# Given entries:
++++++++++

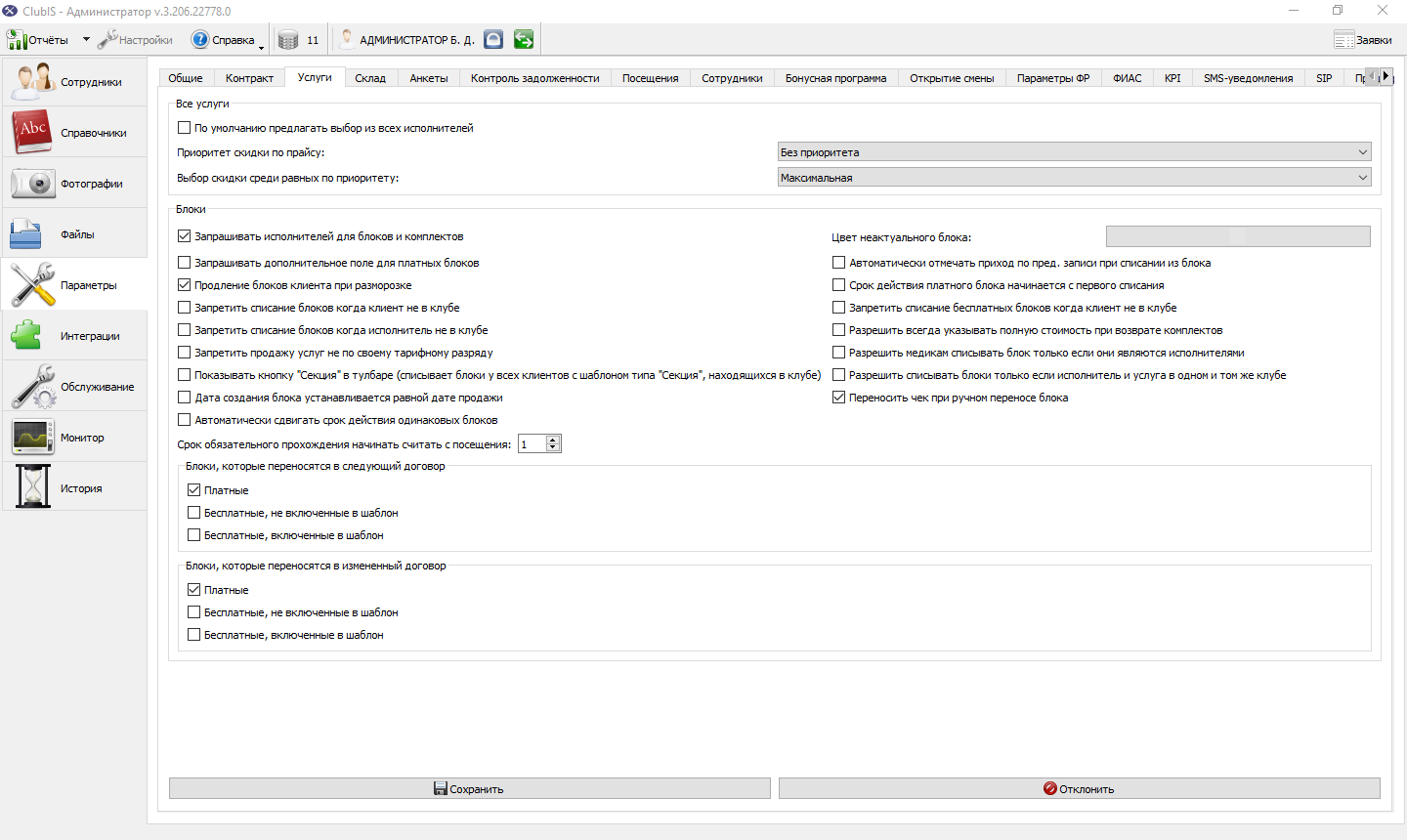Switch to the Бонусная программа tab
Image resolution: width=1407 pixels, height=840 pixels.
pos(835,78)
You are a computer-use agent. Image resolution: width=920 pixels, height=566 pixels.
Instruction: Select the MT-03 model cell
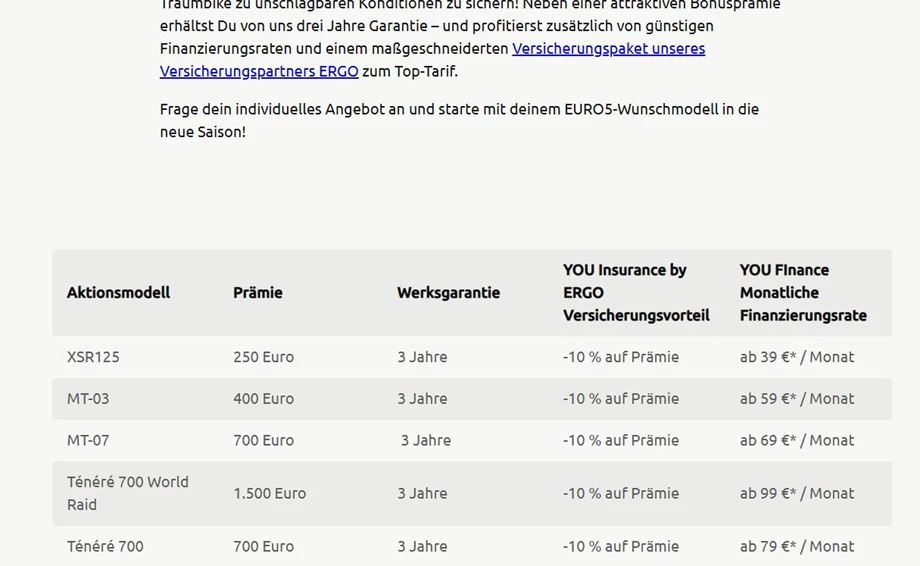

++++++++++

# Problem to work on:
A faithful copy is needed of the lines from the one containing "You are a computer-use" through the last line of the data above, with pictures left out.

# Output of the exercise:
You are a computer-use agent. Image resolution: width=920 pixels, height=566 pixels.
Instruction: Select the MT-03 model cell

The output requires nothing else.